- Opening Delimiter -

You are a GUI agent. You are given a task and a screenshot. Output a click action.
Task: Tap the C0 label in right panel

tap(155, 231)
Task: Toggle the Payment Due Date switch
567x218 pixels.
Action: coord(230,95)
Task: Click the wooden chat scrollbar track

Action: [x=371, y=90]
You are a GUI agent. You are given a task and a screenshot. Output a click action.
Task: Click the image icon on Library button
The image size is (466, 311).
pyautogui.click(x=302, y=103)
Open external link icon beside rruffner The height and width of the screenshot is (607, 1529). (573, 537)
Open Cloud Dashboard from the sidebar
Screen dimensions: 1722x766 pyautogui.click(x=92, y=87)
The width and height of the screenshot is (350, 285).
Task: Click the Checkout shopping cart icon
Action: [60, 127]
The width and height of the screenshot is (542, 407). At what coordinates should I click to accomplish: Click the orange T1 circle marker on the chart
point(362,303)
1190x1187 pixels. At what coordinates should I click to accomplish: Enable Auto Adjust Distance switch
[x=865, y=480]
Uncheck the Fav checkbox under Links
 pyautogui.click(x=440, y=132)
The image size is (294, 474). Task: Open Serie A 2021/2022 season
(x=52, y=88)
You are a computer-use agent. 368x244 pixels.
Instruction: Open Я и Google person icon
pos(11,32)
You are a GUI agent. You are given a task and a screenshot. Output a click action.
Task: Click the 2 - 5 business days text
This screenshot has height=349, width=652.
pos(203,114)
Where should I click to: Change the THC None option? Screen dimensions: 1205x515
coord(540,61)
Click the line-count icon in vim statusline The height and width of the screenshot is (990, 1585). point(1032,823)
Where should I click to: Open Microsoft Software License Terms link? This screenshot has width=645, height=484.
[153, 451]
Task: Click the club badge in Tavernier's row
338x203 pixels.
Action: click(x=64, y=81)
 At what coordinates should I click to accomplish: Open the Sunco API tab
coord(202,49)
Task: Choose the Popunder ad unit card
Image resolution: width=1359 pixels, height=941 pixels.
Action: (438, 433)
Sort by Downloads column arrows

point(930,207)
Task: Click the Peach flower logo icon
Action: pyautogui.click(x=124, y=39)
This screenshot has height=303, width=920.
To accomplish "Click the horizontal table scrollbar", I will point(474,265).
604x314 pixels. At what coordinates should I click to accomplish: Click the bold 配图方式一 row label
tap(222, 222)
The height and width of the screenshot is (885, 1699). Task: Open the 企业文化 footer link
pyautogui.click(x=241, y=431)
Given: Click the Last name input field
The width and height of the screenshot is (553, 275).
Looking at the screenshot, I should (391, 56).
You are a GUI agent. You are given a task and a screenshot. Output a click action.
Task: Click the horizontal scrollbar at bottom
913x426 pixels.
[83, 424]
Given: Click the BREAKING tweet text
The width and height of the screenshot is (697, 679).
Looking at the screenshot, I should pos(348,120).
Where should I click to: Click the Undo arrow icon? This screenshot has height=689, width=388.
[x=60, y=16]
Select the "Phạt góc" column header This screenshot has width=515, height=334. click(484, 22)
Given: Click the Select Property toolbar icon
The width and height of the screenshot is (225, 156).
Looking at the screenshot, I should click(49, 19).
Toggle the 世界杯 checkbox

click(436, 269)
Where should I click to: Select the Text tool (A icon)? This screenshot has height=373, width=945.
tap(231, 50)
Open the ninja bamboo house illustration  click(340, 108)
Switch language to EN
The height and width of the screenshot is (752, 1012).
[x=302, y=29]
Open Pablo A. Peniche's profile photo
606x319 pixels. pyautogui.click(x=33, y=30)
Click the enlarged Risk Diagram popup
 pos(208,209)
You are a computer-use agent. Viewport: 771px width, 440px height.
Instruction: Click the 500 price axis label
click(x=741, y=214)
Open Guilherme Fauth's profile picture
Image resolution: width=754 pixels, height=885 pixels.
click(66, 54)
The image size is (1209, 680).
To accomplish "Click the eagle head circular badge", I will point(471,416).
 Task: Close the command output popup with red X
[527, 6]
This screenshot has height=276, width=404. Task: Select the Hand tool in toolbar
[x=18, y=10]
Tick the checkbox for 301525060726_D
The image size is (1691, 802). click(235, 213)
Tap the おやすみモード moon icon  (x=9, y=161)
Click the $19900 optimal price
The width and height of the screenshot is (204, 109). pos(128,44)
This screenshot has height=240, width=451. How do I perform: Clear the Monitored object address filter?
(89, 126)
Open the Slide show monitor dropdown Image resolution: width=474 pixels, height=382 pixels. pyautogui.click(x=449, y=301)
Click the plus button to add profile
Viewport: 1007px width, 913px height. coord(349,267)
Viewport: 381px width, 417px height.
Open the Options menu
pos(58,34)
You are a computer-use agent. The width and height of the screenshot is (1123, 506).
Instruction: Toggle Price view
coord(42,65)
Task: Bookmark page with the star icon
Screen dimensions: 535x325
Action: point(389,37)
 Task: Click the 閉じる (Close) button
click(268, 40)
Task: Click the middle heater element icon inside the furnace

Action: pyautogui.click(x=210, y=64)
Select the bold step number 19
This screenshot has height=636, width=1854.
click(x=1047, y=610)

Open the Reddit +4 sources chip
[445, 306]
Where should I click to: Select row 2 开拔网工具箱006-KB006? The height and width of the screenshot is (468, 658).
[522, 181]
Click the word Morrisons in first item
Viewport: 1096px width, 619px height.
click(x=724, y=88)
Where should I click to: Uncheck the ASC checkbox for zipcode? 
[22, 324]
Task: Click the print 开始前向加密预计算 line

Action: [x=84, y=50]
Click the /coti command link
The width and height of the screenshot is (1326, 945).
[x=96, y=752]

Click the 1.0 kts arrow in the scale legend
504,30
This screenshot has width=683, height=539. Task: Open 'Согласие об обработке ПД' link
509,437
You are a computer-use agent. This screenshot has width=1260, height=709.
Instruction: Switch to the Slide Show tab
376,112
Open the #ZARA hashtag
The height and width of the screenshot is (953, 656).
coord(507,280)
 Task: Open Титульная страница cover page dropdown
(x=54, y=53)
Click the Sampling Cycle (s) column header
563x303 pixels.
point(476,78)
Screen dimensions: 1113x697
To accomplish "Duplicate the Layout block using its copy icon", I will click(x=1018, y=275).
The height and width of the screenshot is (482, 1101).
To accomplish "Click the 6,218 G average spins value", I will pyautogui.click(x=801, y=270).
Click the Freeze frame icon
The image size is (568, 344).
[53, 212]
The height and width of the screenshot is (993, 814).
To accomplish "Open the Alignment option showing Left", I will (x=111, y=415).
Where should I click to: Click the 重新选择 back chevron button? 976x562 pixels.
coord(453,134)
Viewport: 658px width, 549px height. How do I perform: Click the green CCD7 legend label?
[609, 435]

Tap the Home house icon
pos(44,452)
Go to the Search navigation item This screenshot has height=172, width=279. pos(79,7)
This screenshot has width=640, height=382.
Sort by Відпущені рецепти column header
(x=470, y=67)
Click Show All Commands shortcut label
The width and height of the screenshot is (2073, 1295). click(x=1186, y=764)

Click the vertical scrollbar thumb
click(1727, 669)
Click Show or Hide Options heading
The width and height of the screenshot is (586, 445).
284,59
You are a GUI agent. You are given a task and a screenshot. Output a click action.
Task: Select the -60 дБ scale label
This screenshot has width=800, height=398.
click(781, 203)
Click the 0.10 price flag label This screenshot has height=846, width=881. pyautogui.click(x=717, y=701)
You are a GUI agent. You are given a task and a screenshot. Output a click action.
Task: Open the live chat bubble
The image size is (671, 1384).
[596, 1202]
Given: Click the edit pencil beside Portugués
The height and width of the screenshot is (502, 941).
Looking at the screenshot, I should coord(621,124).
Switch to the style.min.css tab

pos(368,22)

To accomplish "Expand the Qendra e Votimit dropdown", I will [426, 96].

- Closing Delimiter -

### ASSIGNMENT:
Line by line, copy the entries above exactly as they appear.

### FINAL ANSWER:
You are a GUI agent. You are given a task and a screenshot. Output a click action.
Task: Tap the C0 label in right panel

tap(155, 231)
Task: Toggle the Payment Due Date switch
567x218 pixels.
Action: coord(230,95)
Task: Click the wooden chat scrollbar track

Action: [x=371, y=90]
You are a GUI agent. You are given a task and a screenshot. Output a click action.
Task: Click the image icon on Library button
The image size is (466, 311).
pyautogui.click(x=302, y=103)
Open external link icon beside rruffner The height and width of the screenshot is (607, 1529). (573, 537)
Open Cloud Dashboard from the sidebar
Screen dimensions: 1722x766 pyautogui.click(x=92, y=87)
The width and height of the screenshot is (350, 285).
Task: Click the Checkout shopping cart icon
Action: [60, 127]
The width and height of the screenshot is (542, 407). At what coordinates should I click to accomplish: Click the orange T1 circle marker on the chart
point(362,303)
1190x1187 pixels. At what coordinates should I click to accomplish: Enable Auto Adjust Distance switch
[x=865, y=480]
Uncheck the Fav checkbox under Links
 pyautogui.click(x=440, y=132)
The image size is (294, 474). Task: Open Serie A 2021/2022 season
(x=52, y=88)
You are a computer-use agent. 368x244 pixels.
Instruction: Open Я и Google person icon
pos(11,32)
You are a GUI agent. You are given a task and a screenshot. Output a click action.
Task: Click the 2 - 5 business days text
This screenshot has height=349, width=652.
pos(203,114)
Where should I click to: Change the THC None option? Screen dimensions: 1205x515
coord(540,61)
Click the line-count icon in vim statusline The height and width of the screenshot is (990, 1585). point(1032,823)
Where should I click to: Open Microsoft Software License Terms link? This screenshot has width=645, height=484.
[153, 451]
Task: Click the club badge in Tavernier's row
338x203 pixels.
Action: click(x=64, y=81)
 At what coordinates should I click to accomplish: Open the Sunco API tab
coord(202,49)
Task: Choose the Popunder ad unit card
Image resolution: width=1359 pixels, height=941 pixels.
Action: (438, 433)
Sort by Downloads column arrows

point(930,207)
Task: Click the Peach flower logo icon
Action: pyautogui.click(x=124, y=39)
This screenshot has height=303, width=920.
To accomplish "Click the horizontal table scrollbar", I will point(474,265).
604x314 pixels. At what coordinates should I click to accomplish: Click the bold 配图方式一 row label
tap(222, 222)
The height and width of the screenshot is (885, 1699). Task: Open the 企业文化 footer link
pyautogui.click(x=241, y=431)
Given: Click the Last name input field
The width and height of the screenshot is (553, 275).
Looking at the screenshot, I should (391, 56).
You are a GUI agent. You are given a task and a screenshot. Output a click action.
Task: Click the horizontal scrollbar at bottom
913x426 pixels.
[83, 424]
Given: Click the BREAKING tweet text
The width and height of the screenshot is (697, 679).
Looking at the screenshot, I should pos(348,120).
Where should I click to: Click the Undo arrow icon? This screenshot has height=689, width=388.
[x=60, y=16]
Select the "Phạt góc" column header This screenshot has width=515, height=334. click(484, 22)
Given: Click the Select Property toolbar icon
The width and height of the screenshot is (225, 156).
Looking at the screenshot, I should click(49, 19).
Toggle the 世界杯 checkbox

click(436, 269)
Where should I click to: Select the Text tool (A icon)? This screenshot has height=373, width=945.
tap(231, 50)
Open the ninja bamboo house illustration  click(340, 108)
Switch language to EN
The height and width of the screenshot is (752, 1012).
[x=302, y=29]
Open Pablo A. Peniche's profile photo
606x319 pixels. pyautogui.click(x=33, y=30)
Click the enlarged Risk Diagram popup
 pos(208,209)
You are a computer-use agent. Viewport: 771px width, 440px height.
Instruction: Click the 500 price axis label
click(x=741, y=214)
Open Guilherme Fauth's profile picture
Image resolution: width=754 pixels, height=885 pixels.
click(66, 54)
The image size is (1209, 680).
To accomplish "Click the eagle head circular badge", I will point(471,416).
 Task: Close the command output popup with red X
[527, 6]
This screenshot has height=276, width=404. Task: Select the Hand tool in toolbar
[x=18, y=10]
Tick the checkbox for 301525060726_D
The image size is (1691, 802). click(235, 213)
Tap the おやすみモード moon icon  (x=9, y=161)
Click the $19900 optimal price
The width and height of the screenshot is (204, 109). pos(128,44)
This screenshot has height=240, width=451. How do I perform: Clear the Monitored object address filter?
(89, 126)
Open the Slide show monitor dropdown Image resolution: width=474 pixels, height=382 pixels. pyautogui.click(x=449, y=301)
Click the plus button to add profile
Viewport: 1007px width, 913px height. coord(349,267)
Viewport: 381px width, 417px height.
Open the Options menu
pos(58,34)
You are a computer-use agent. The width and height of the screenshot is (1123, 506).
Instruction: Toggle Price view
coord(42,65)
Task: Bookmark page with the star icon
Screen dimensions: 535x325
Action: point(389,37)
 Task: Click the 閉じる (Close) button
click(268, 40)
Task: Click the middle heater element icon inside the furnace

Action: pyautogui.click(x=210, y=64)
Select the bold step number 19
This screenshot has height=636, width=1854.
click(x=1047, y=610)

Open the Reddit +4 sources chip
[445, 306]
Where should I click to: Select row 2 开拔网工具箱006-KB006? The height and width of the screenshot is (468, 658).
[522, 181]
Click the word Morrisons in first item
Viewport: 1096px width, 619px height.
click(x=724, y=88)
Where should I click to: Uncheck the ASC checkbox for zipcode? 
[22, 324]
Task: Click the print 开始前向加密预计算 line

Action: [x=84, y=50]
Click the /coti command link
The width and height of the screenshot is (1326, 945).
[x=96, y=752]

Click the 1.0 kts arrow in the scale legend
504,30
This screenshot has width=683, height=539. Task: Open 'Согласие об обработке ПД' link
509,437
You are a computer-use agent. This screenshot has width=1260, height=709.
Instruction: Switch to the Slide Show tab
376,112
Open the #ZARA hashtag
The height and width of the screenshot is (953, 656).
coord(507,280)
 Task: Open Титульная страница cover page dropdown
(x=54, y=53)
Click the Sampling Cycle (s) column header
563x303 pixels.
point(476,78)
Screen dimensions: 1113x697
To accomplish "Duplicate the Layout block using its copy icon", I will click(x=1018, y=275).
The height and width of the screenshot is (482, 1101).
To accomplish "Click the 6,218 G average spins value", I will pyautogui.click(x=801, y=270).
Click the Freeze frame icon
The image size is (568, 344).
[53, 212]
The height and width of the screenshot is (993, 814).
To accomplish "Open the Alignment option showing Left", I will (x=111, y=415).
Where should I click to: Click the 重新选择 back chevron button? 976x562 pixels.
coord(453,134)
Viewport: 658px width, 549px height. How do I perform: Click the green CCD7 legend label?
[609, 435]

Tap the Home house icon
pos(44,452)
Go to the Search navigation item This screenshot has height=172, width=279. pos(79,7)
This screenshot has width=640, height=382.
Sort by Відпущені рецепти column header
(x=470, y=67)
Click Show All Commands shortcut label
The width and height of the screenshot is (2073, 1295). click(x=1186, y=764)

Click the vertical scrollbar thumb
click(1727, 669)
Click Show or Hide Options heading
The width and height of the screenshot is (586, 445).
284,59
You are a GUI agent. You are given a task and a screenshot. Output a click action.
Task: Select the -60 дБ scale label
This screenshot has width=800, height=398.
click(781, 203)
Click the 0.10 price flag label This screenshot has height=846, width=881. pyautogui.click(x=717, y=701)
You are a GUI agent. You are given a task and a screenshot. Output a click action.
Task: Open the live chat bubble
The image size is (671, 1384).
[596, 1202]
Given: Click the edit pencil beside Portugués
The height and width of the screenshot is (502, 941).
Looking at the screenshot, I should coord(621,124).
Switch to the style.min.css tab

pos(368,22)

To accomplish "Expand the Qendra e Votimit dropdown", I will [426, 96].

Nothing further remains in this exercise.